My Heart though? My Heart decided to lament. It lamented how unkind Life had been, how lonely the journey was, how tough this ride turned out to be and how un-shielded I had been all this time. My Heart threw on its mourning clothes and mourned all my loss of ability over the years leading up to meeting Her. How I felt she was not going to get the Best Of Me because I am so unable to accomplish much physically anymore. My Heart lowered the black veil of widows and broke Itself in half contemplating all She would lose out on as my Partner, now and in the future. My Heart leaned on the detonation switch as it wailed and set off the explosion. It forced the idea of Her need to love Me and my inability to understand why, into tight quarters to make sense.
Fallout
The fallout of those two things coming together is devastating and has threatened internal catastrophe. Sure, I miss her but her absence meant more now since we shared space together. I existed as a whole complete human being without her before but this existence without her now, felt abbreviated. I longed without longing, I mourned seemingly without any real provocation. I ate without hunger and slept fitful and dreamless in the night. I went through my life in a daze, half elated that She as a whole human existed and sorrowful that I was to be her reward.

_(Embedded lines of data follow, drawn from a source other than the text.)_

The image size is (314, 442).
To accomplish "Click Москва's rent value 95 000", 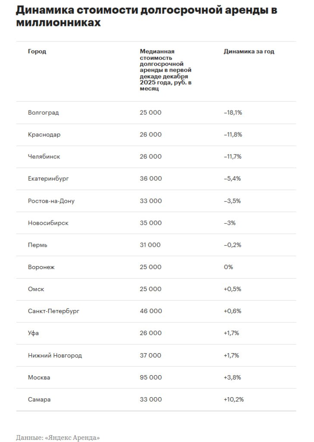I will click(151, 377).
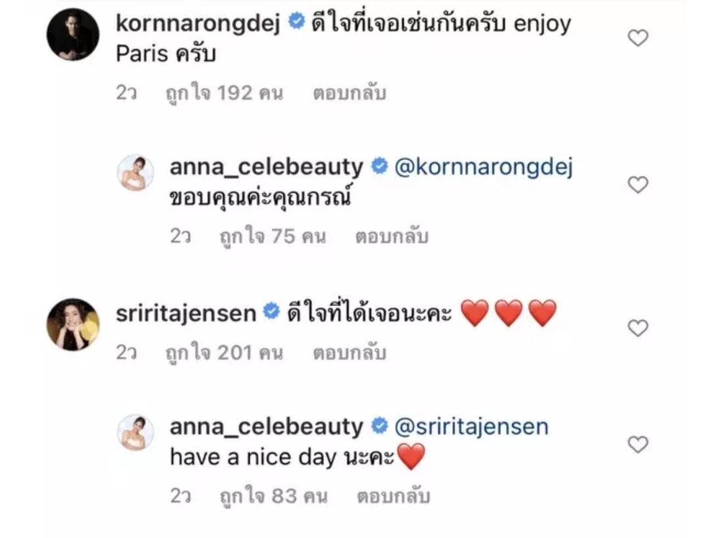Reply to sriritajensen's comment via ตอบกลับ
710x538 pixels.
tap(350, 353)
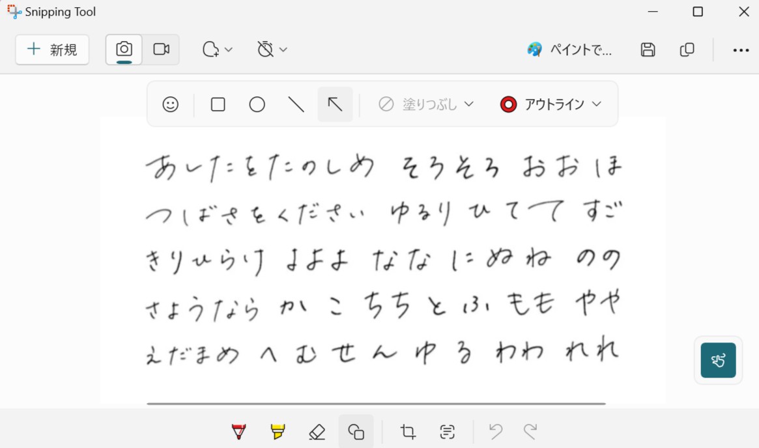Select the ballpoint pen tool
Viewport: 759px width, 448px height.
point(238,431)
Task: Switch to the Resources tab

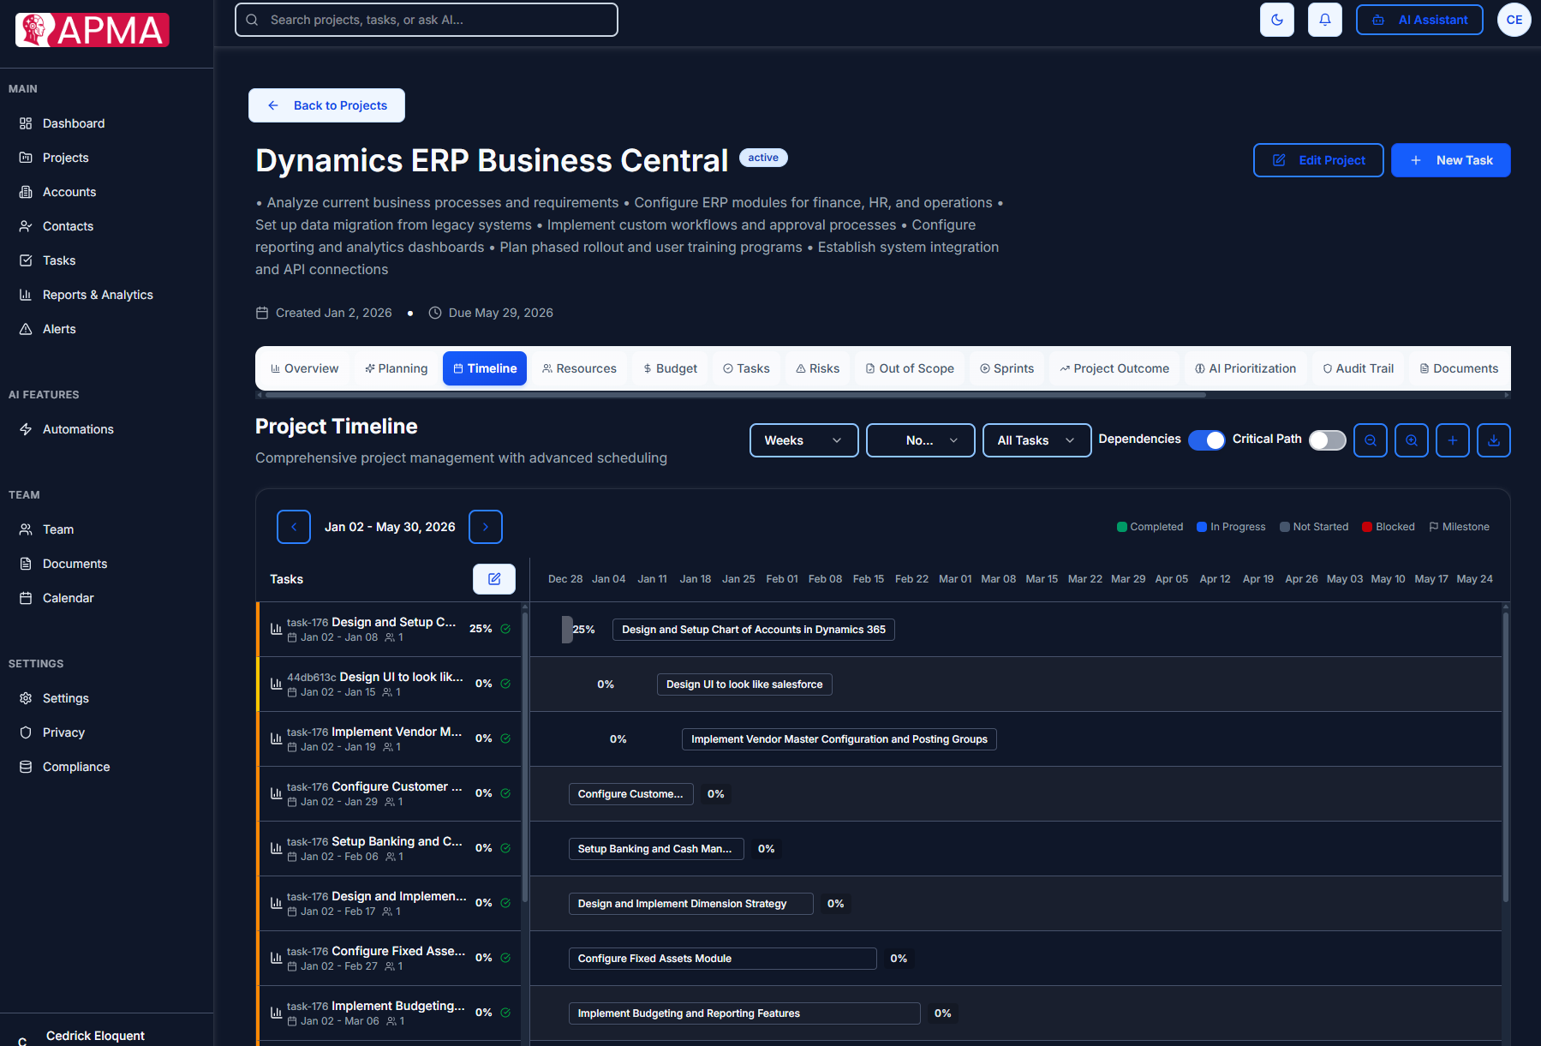Action: (x=579, y=368)
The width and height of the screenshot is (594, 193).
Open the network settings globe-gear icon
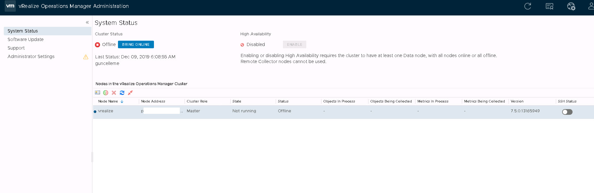click(x=571, y=6)
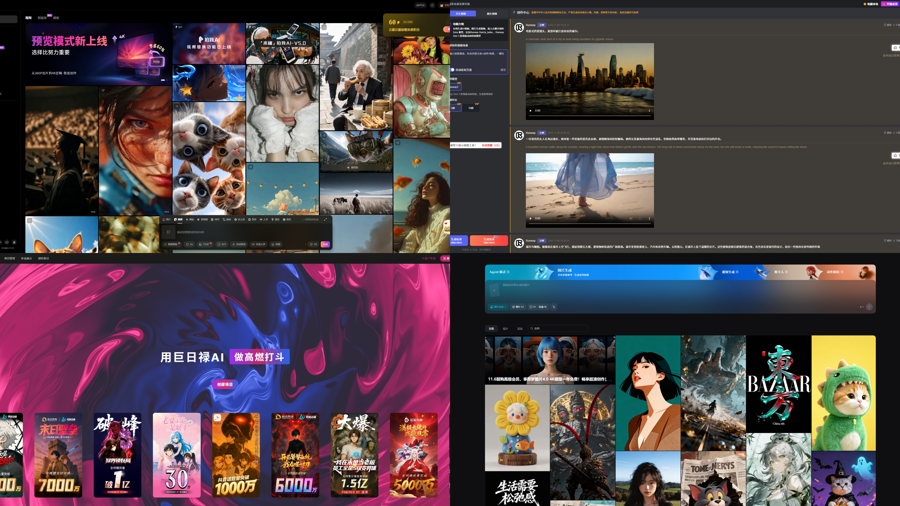Switch to the 图生视频 tab
This screenshot has width=900, height=506.
pyautogui.click(x=492, y=14)
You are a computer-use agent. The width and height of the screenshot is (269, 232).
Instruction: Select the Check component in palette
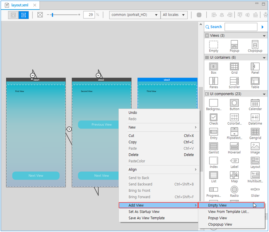tap(214, 117)
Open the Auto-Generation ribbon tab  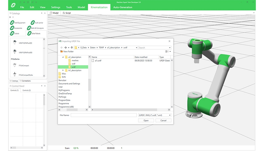[123, 7]
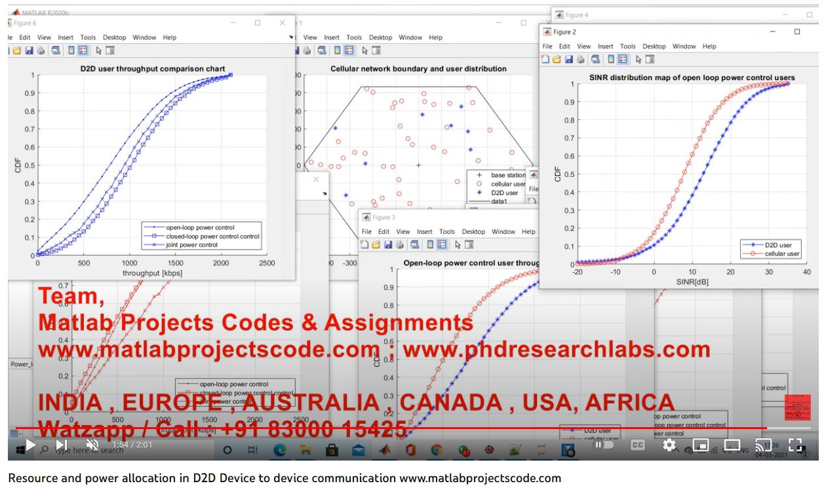The image size is (826, 492).
Task: Click Save icon in Figure 2 toolbar
Action: [570, 60]
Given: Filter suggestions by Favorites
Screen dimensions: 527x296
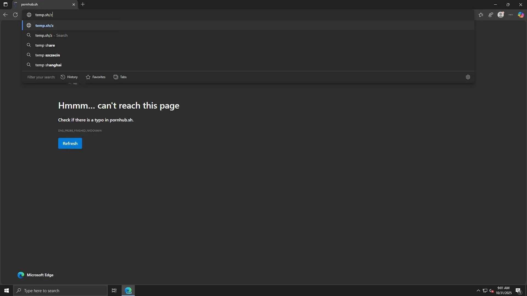Looking at the screenshot, I should click(96, 77).
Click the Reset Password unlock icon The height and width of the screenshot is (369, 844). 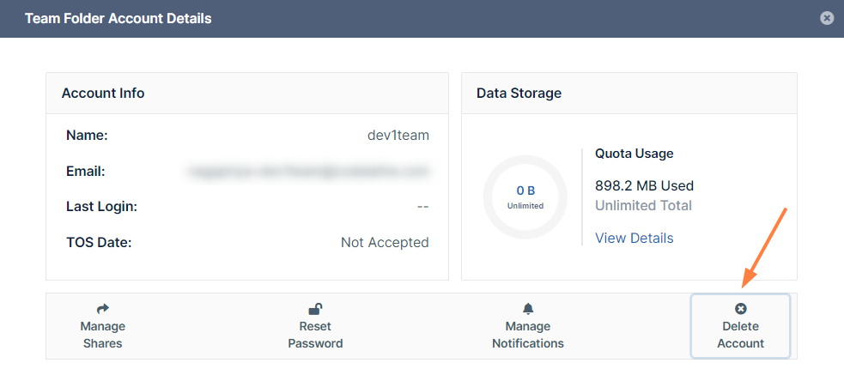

My inner turmoil, rests in her love for Me. Her opening Love to me, love beyond my abilities, is such a hard action for me to completely accept and wrap my arms around. Her and her brand of loving wasn’t something I was ever told I would be entitled to. That kind of Love was for Other people; able bodied hiking people, people who could cook and get dressed without assistance. Not for short brown women whose arms can’t reach up to scratch their own noses anymore.
Debris Field
Yet here we are, reaching through the debris field for one another. We’ve had many late night conversations about my fears and her concerns. About how we should approach or handle my disability in the middle of our lives. About how she is going to change her surroundings to accommodate Me. And through each conversation, I keep waiting for the threshold to be crossed where things are ‘too much’ for Her to want to handle.

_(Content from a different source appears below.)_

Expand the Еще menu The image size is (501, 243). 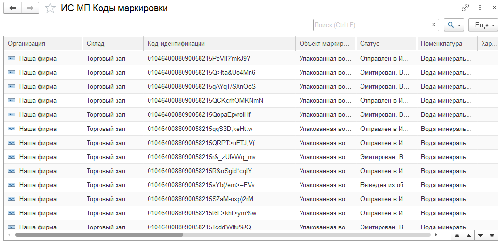[485, 25]
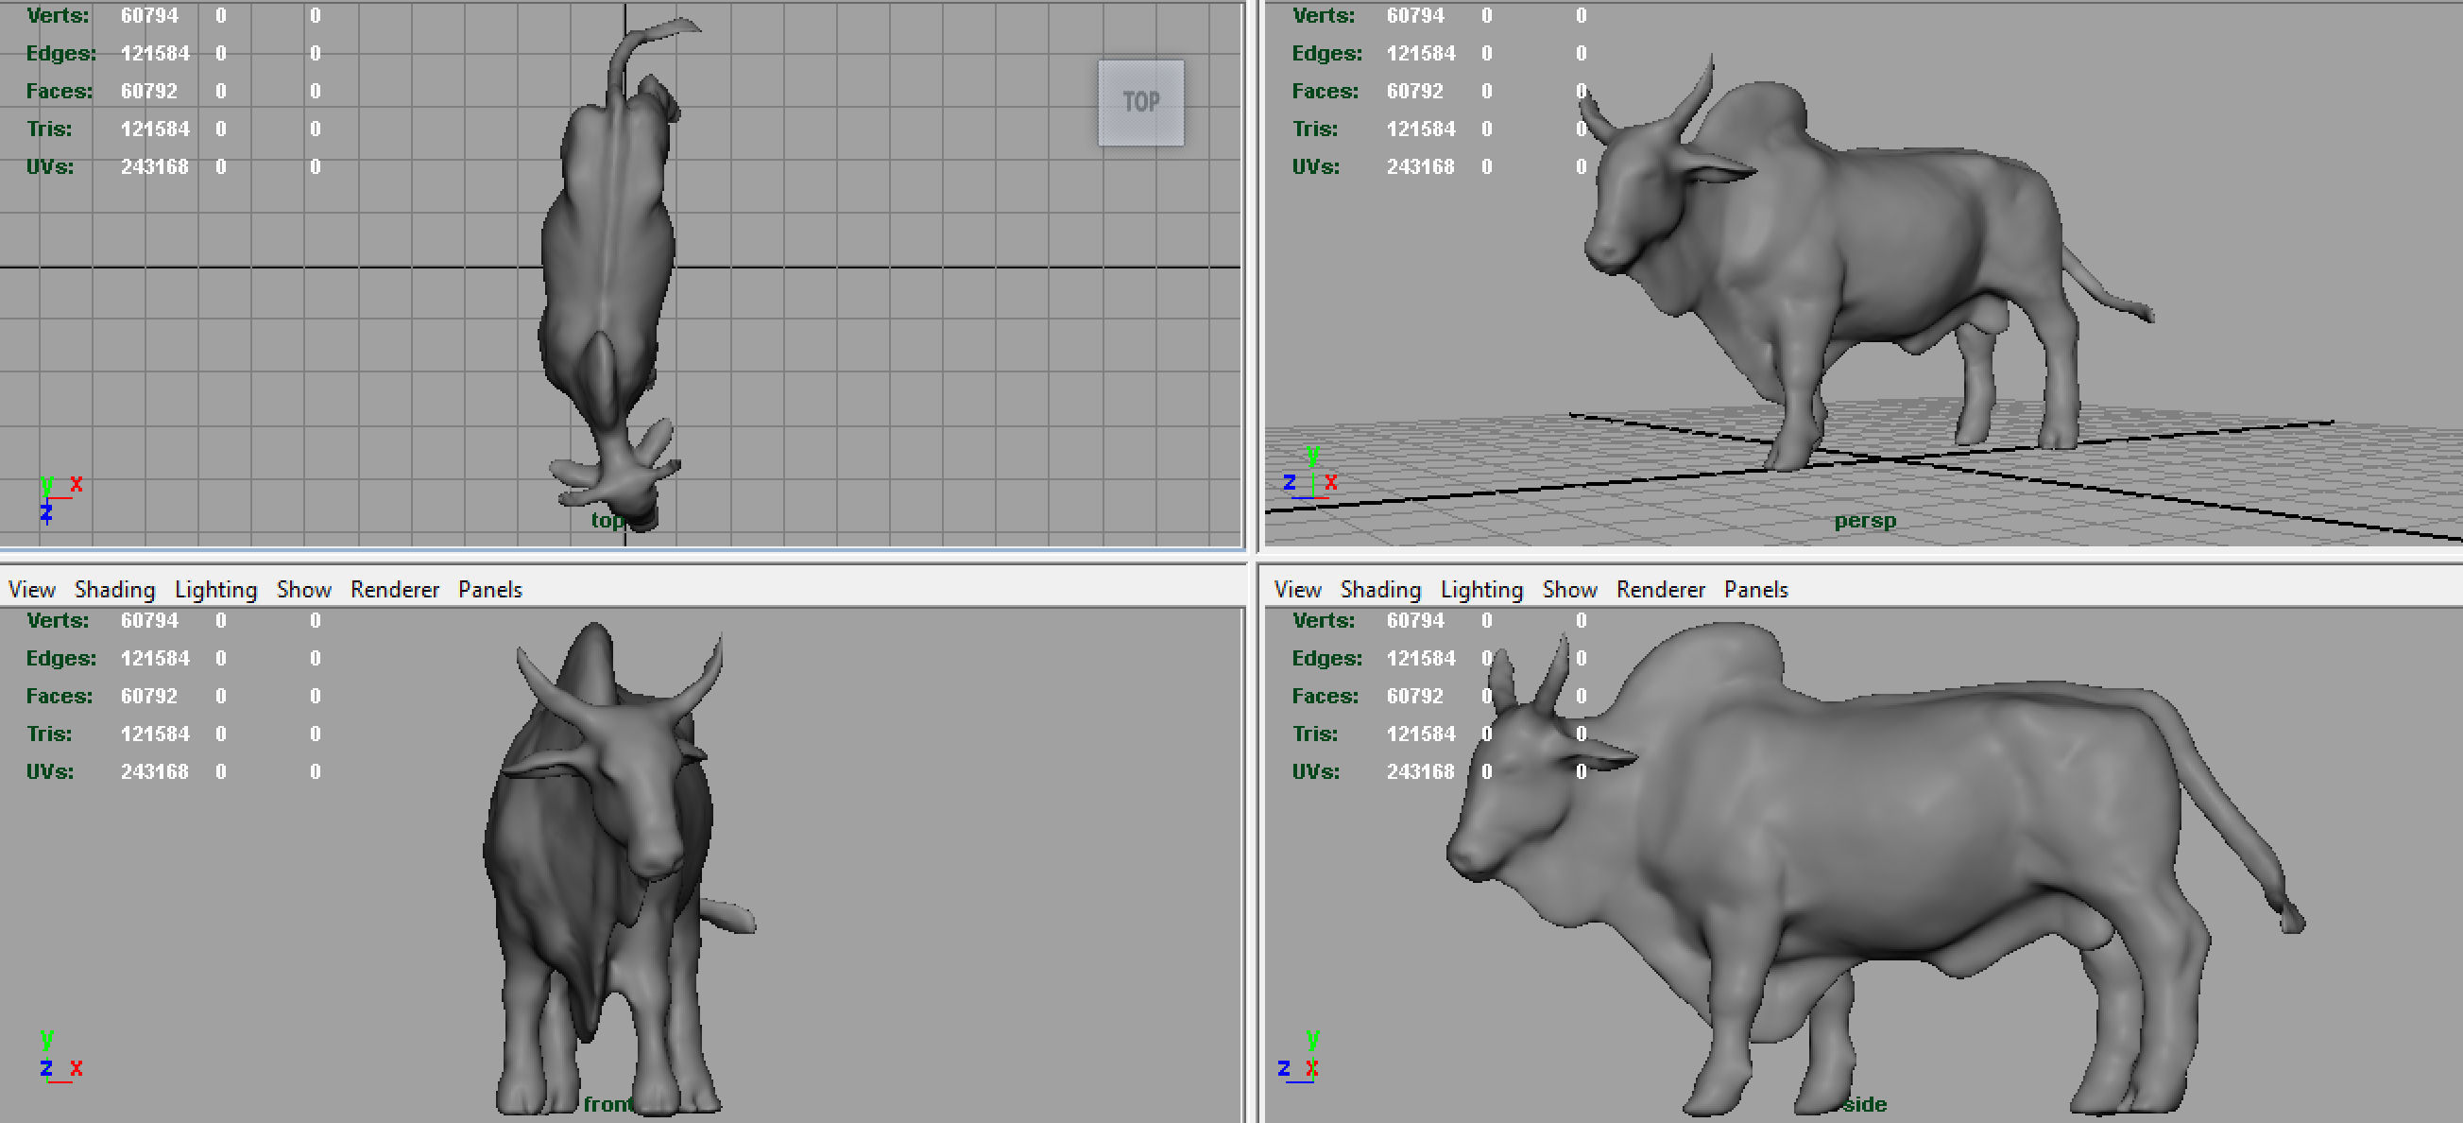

So far? I haven’t hit it. I’m not yet at the point where I feel I may never reach it. I’m just glad it’s not now.
I wish I had a better ending, some happily-ever after closing that makes for a great feel-good piece. Truth be told, both of our lives are complicated, involve physical distance and real grown-up things to consider, then handle. I’m still sorting through my feelings and how to reconcile mySelf with the debris from this ‘bomb’.
For now, this is where I’ll leave things.